I personally enjoyed the CC part of Pulm/CC a lot more, but was worried that I was going to burn out on the CC and have to do Pulm which only marginally interested me. However, there is one aspect of pulm that was pretty interesting and it's sleep medicine -- absolutely fascinating physiology involved.
 
where in IM do we "cure" patients of their ailments? Maybe ID, except that the majority of ID is now HIV. Don't get me wrong, I hear you about COPD and that whole patient population. But in reality, most of IM is like that. Even vaunted cards is just dealing with old people with CAD and CHF and helping them along a little more (yes, I'm generalizing, forgive me).
 
Code Blue said:
Unless you work at a large tertiary referral center, the majority of your patients will still be COPD, asthma, and lung masses. Having done 2 months of electives in pulm because I was thinking about it at one point, I just found the patient population not to be my cup of tea in that they are mostly chronic players for which treatments are largely voodoo magic (steroids or no steroids?) -- rarely do you get a patient that can be "cured" of their ailment. Also, bronchoscopy as a diagnostic tool is fairly low yield unless you have an endobronchial lesion.

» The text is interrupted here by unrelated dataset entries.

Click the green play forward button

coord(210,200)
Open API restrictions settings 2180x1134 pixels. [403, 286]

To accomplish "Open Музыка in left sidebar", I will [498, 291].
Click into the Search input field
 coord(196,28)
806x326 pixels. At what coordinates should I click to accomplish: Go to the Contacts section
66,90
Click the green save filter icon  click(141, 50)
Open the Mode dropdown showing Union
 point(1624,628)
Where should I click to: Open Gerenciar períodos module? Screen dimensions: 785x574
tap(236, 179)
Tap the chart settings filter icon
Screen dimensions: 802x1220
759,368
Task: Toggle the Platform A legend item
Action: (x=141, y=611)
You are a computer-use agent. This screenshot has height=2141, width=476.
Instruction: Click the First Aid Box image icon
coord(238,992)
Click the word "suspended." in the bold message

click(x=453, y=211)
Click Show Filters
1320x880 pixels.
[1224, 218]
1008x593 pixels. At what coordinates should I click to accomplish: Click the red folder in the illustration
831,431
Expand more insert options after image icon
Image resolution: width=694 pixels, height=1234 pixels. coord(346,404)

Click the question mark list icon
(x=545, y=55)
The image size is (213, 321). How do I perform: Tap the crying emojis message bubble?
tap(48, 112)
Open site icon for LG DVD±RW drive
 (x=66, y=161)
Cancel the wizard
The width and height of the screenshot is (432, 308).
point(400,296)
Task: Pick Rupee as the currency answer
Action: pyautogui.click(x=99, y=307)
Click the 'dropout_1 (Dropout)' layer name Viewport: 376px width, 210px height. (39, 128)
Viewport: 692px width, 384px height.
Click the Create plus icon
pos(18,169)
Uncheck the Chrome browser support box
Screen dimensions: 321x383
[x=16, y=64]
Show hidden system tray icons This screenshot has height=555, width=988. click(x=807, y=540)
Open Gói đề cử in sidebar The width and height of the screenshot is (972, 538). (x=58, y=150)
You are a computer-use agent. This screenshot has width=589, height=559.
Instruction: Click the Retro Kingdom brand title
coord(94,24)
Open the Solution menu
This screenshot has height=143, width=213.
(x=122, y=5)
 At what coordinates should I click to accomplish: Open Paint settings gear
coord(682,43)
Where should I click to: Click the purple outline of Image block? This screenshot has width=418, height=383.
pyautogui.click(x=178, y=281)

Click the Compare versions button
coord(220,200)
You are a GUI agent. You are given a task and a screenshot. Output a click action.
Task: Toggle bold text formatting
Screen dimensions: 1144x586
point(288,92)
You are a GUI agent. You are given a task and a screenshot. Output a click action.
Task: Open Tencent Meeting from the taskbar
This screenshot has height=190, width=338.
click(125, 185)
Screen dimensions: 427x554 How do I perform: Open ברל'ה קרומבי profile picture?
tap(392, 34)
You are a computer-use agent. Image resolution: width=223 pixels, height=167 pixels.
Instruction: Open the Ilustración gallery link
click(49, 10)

I personally enjoyed the CC part of Pulm/CC a lot more, but was worried that I was going to burn out on the CC and have to do Pulm which only marginally interested me. However, there is one aspect of pulm that was pretty interesting and it's sleep medicine -- absolutely fascinating physiology involved.

It's true that you are much more likely to see the more interesting stuff at large referral centers, however it is not necessary to be at an academic medical center if you want to avoid seeing too many COPD patients. I know several pulmonologists who work in community settings who deal very little with asthma/COPD. They've chosen to create other niches for themselves in subspecialties within pulmonary. This seems to be easiest to do for pulmonologists wanting to focus mostly in the ID realm, for example in TB, but they are certainly not limited to the infectious aspects of pulmonary.

I have also thought about sleep medicine -- but after doing sleep clinic and reading sleep studies, I find it incredibly boring. IMHO the one thing it has going for it is that it is very lucrative these days. Who knows - I may end up deciding to get certified in sleep as something to fall back on later down the road....
 
how difficult it is to get pul/pul cc on h1visa for a fmg with a residency in a univ aff comm hospital
which are the h1 friendly programs?
 
ctwinkle30 said:
how difficult it is to get pul/pul cc on h1visa for a fmg with a residency in a univ aff comm hospital
which are the h1 friendly programs?

you'll have to wait till june 21st!
 
about pulm medicine, with or without critical care, how is the lifestyle out there when you are an attending??? number of hrs/week??? urgencies???

thanks for answering guys :)
 
About straight pulm or cc, the op is at umdnj-som, which has a 2 year pulm fellowship and a 1 year cc fellowship that can be done separately or like a 3 year pulm/cc from what I understand.
 
Is that 1 year CC after 4 yrs IM (1 yr. tradit. rot and 3 IM)?

mysophobe said:
About straight pulm or cc, the op is at umdnj-som, which has a 2 year pulm fellowship and a 1 year cc fellowship that can be done separately or like a 3 year pulm/cc from what I understand.